● PROBLEM TO SOLVE
An exact, complete copy of the entries below is required, minus any pictures.

● PROVIDED INFORMATION
■ ■ ■

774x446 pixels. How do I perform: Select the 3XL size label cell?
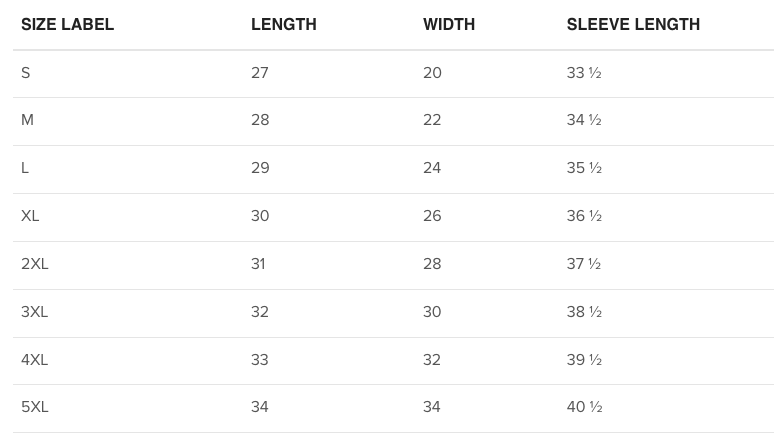35,312
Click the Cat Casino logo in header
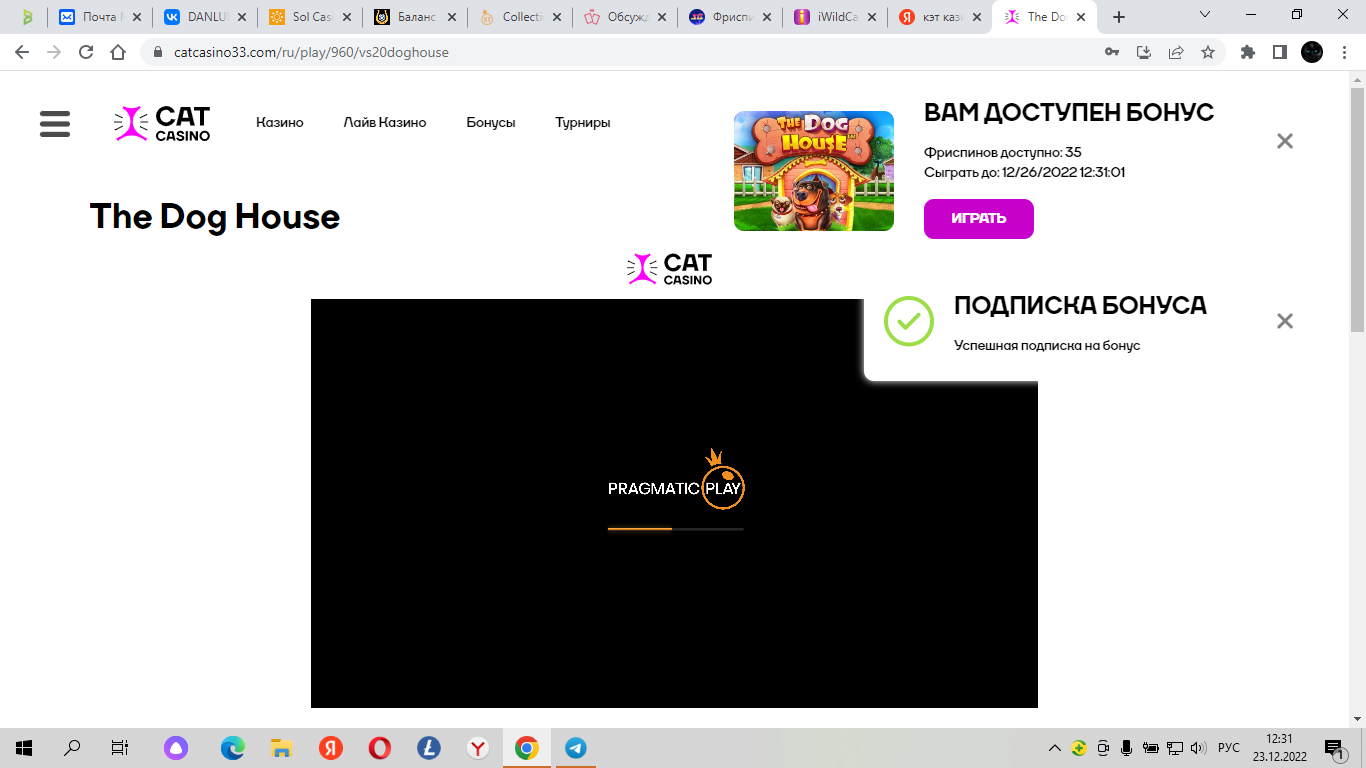This screenshot has width=1366, height=768. [x=162, y=123]
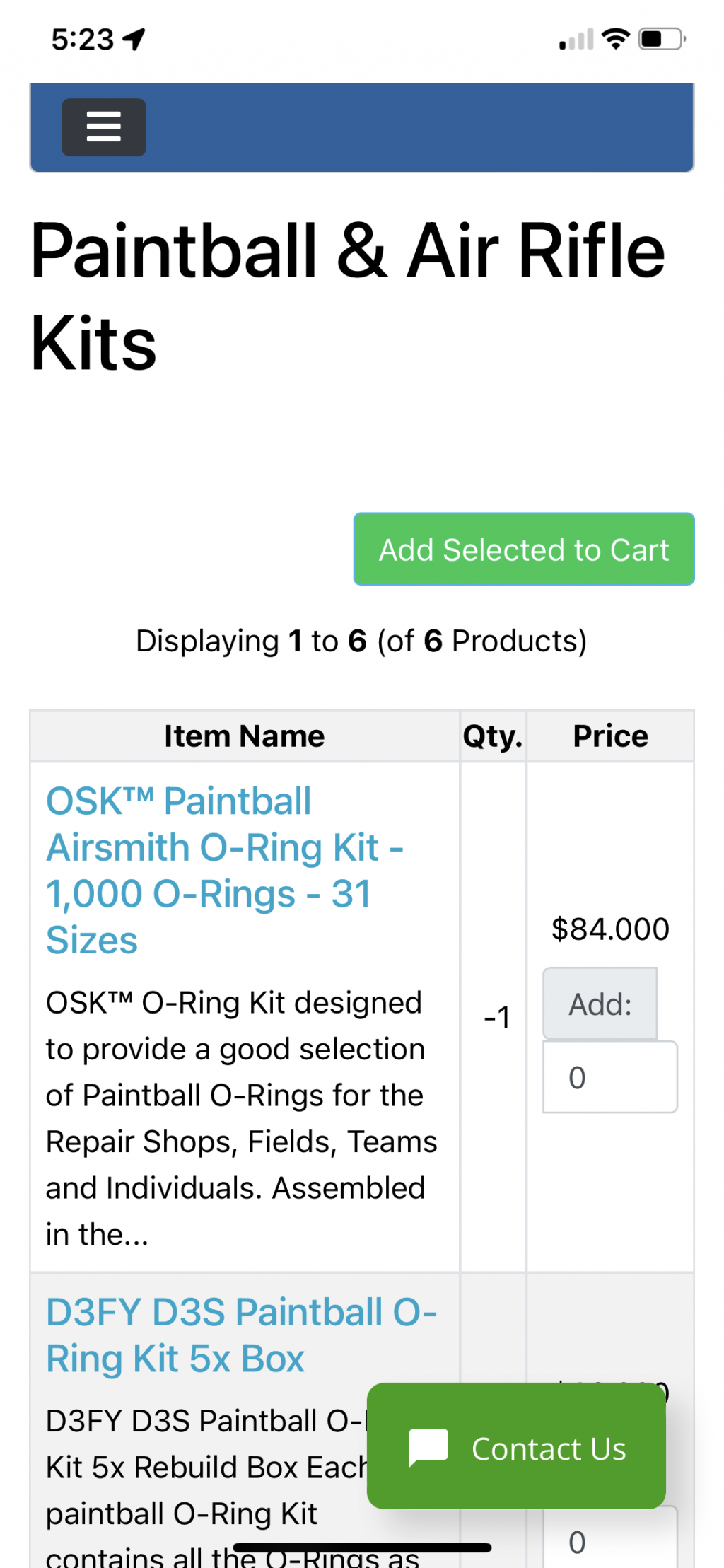Open the Contact Us chat widget

(x=516, y=1446)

■ ■ ■

● ANSWER TO THIS EXERCISE
774x446 pixels. How do I perform: Select the 3XL size label cell?
35,312
Click the Cat Casino logo in header
This screenshot has width=1366, height=768. [x=162, y=123]
Open the Contact Us chat widget

(x=516, y=1446)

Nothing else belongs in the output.